Variable Description Example
OTEL_SERVICE_NAME Service name for traces os-policy
OTEL_EXPORTER_OTLP_TRACES_ENDPOINT Traces endpoint http://otel-collector:4318/v1/traces
OTEL_EXPORTER_OTLP_PROTOCOL Export protocol http/protobuf
OTEL_PROPAGATORS Trace propagators tracecontext,baggage,b3
OTEL_RESOURCE_ATTRIBUTES Resource attributes service.name=os-policy,deployment.environment=kubernetes

Automatic Instrumentation

The service automatically instruments:

  • FastAPI: All HTTP endpoints and middleware
  • Requests: HTTP calls to external services (Entitlements, OPA)
  • Redis: Cache operations (get, set, delete)
  • URLLib3: Low-level HTTP operations

Manual Tracing Setup

Tracing is initialized in app/tracing.py:

Monitoring

Observability Platform Integration

When deployed on Kubernetes, traces can be sent to various observability platforms via OpenTelemetry collectors, providing: - Service maps showing request flows - Performance insights and bottlenecks - Error tracking and alerting - Distributed tracing across microservices

Troubleshooting

Common Issues

  1. Missing traces: Ensure OTEL_EXPORTER_OTLP_TRACES_ENDPOINT is correctly configured
  2. Service not identified properly: Verify OTEL_RESOURCE_ATTRIBUTES includes appropriate environment tags
  3. Cache operations not traced: Check Redis instrumentation is enabled in tracing.py

OPA Agent Distributed Tracing

The OPA Agent can be configured for distributed tracing using its native OpenTelemetry support.

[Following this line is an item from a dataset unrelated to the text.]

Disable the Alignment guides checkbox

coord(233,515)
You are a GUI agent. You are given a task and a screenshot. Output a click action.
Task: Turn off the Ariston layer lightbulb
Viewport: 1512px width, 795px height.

For complete configuration options, see the OPA distributed tracing documentation.

OPA Configuration

Add the following to the OPA configuration file:

distributed_tracing:
  type: grpc                    # or "http"
  address: otel-collector:4317  # gRPC endpoint (4318 for HTTP)
  service_name: opa-agent
  sample_percentage: 100        # Percentage of traces to sample
  resource:
    service_namespace: "policy-system"
    deployment_environment: "kubernetes"

OPA Troubleshooting

  1. No OPA traces: Verify distributed_tracing section in OPA config
  2. Connection errors: Check collector endpoint accessibility
  3. Missing spans: Ensure OPA version supports distributed tracing (v0.40.0+)